Pediatric cardiologist, Children’s Hospital
On how fictional hospital shows compare with real life—and Boston Med: At least to a happily married man, there seems to be a lot less sex in the real-world hospital. But obviously Boston Med was after something completely different; it sought to capture the real-world drama of medically complex patients. I think they did a good job depicting the story and emotions of having a baby with heart disease. They obviously cut out a lot of important details and events to fit the story into 20 minutes, but in the end, they did get it right.
Trauma surgeon, Brigham and Women’s
On losing someone on the table: I see a lot of bad things every day—death, horrific accidents—and one of the ways that we cope is to keep moving on. But [the camera crew] made it difficult to do that. They did stop you; they’d ask, “How do you feel about what just happened?” Suddenly you’re standing there and you’re like, Oh my God, that person actually had a family—and that was hard. I’m glad they didn’t follow us when we spoke with the family. That family was coming in from a different hospital, and they were told he was okay—just a minor trauma. I was going in there to tell them what had really happened in surgery.
Pediatric cardiac surgeon, Children’s Hospital
On the filming of young patients: I was concerned about that, and I was concerned about how parents of really young children might perceive being on camera.
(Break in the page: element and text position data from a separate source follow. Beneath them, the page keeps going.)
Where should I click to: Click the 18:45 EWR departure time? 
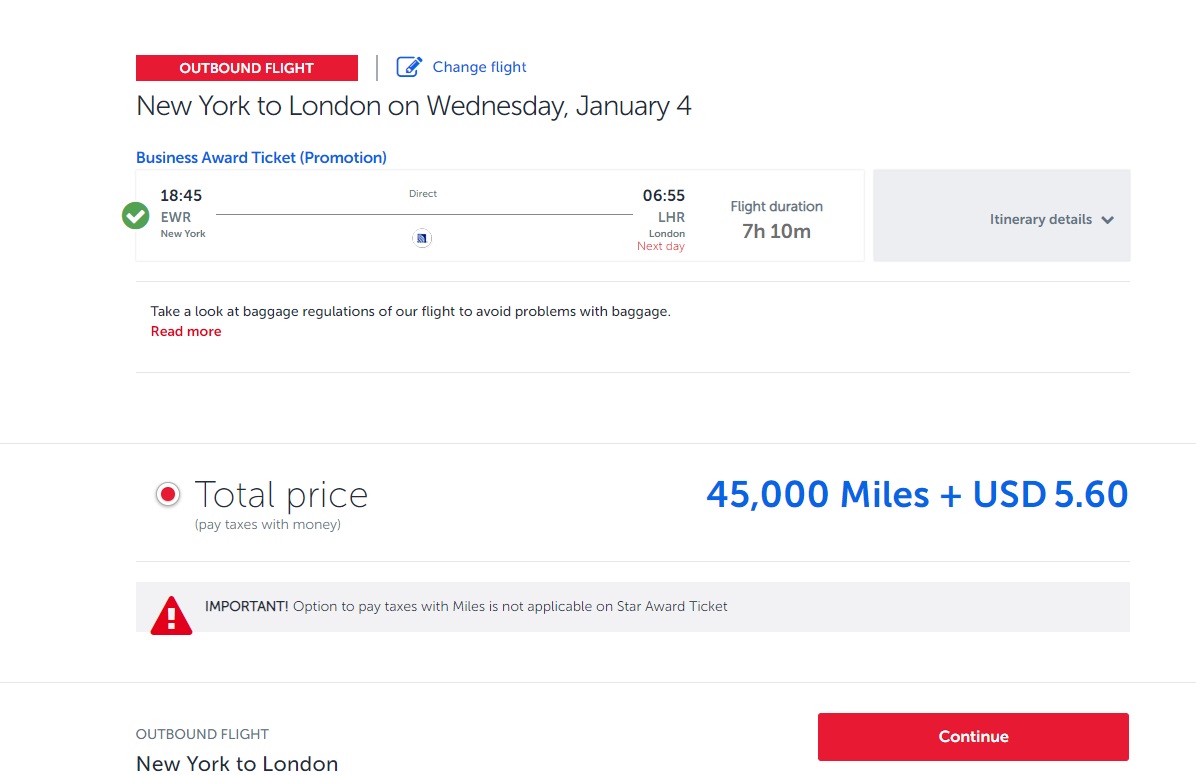pyautogui.click(x=181, y=195)
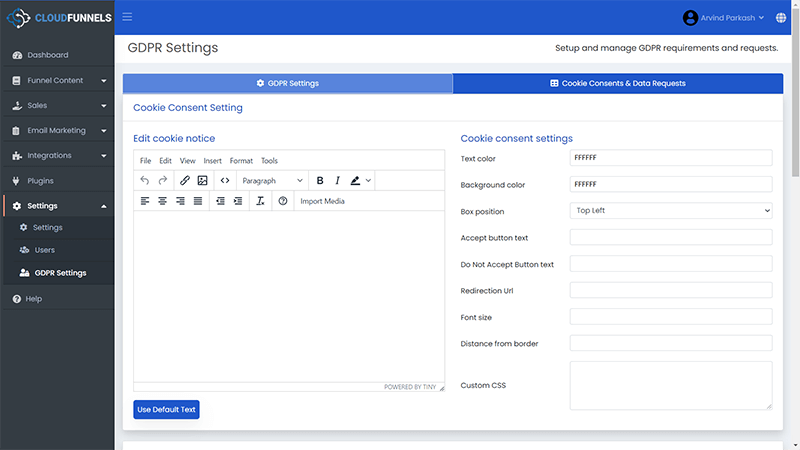Click Import Media in editor toolbar
Screen dimensions: 800x450
coord(322,201)
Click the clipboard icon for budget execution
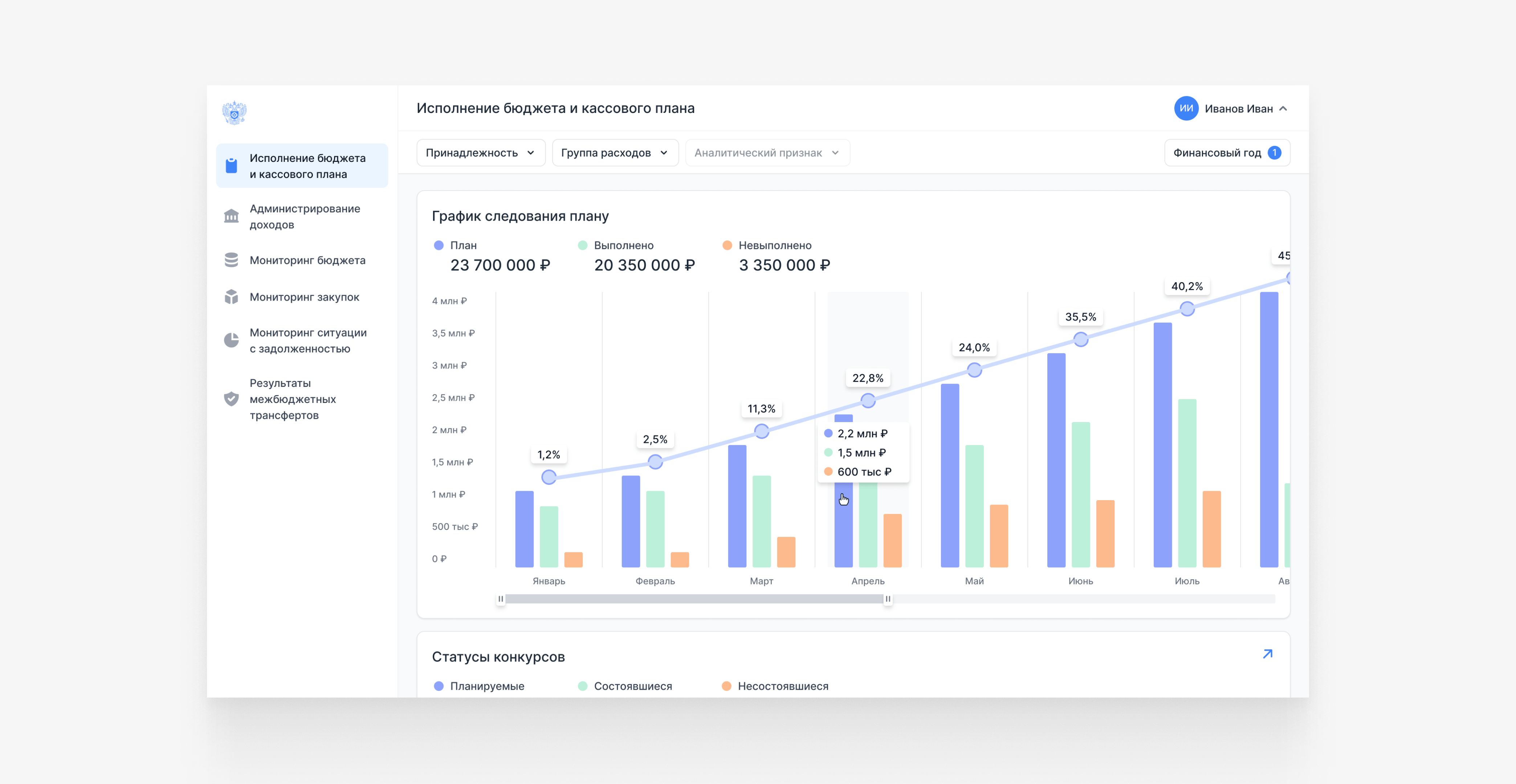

We specifically sought out a patient we knew would be able to give consent…but just as important, we wanted someone who would be able to communicate his or her experience. Sara Dumas, the person I transplanted, was perfect, because she was such an articulate young woman and was able to really communicate what her experience was like, dealing with having a life limited by her heart failure. She was also able to articulate what life was like after she got her new heart.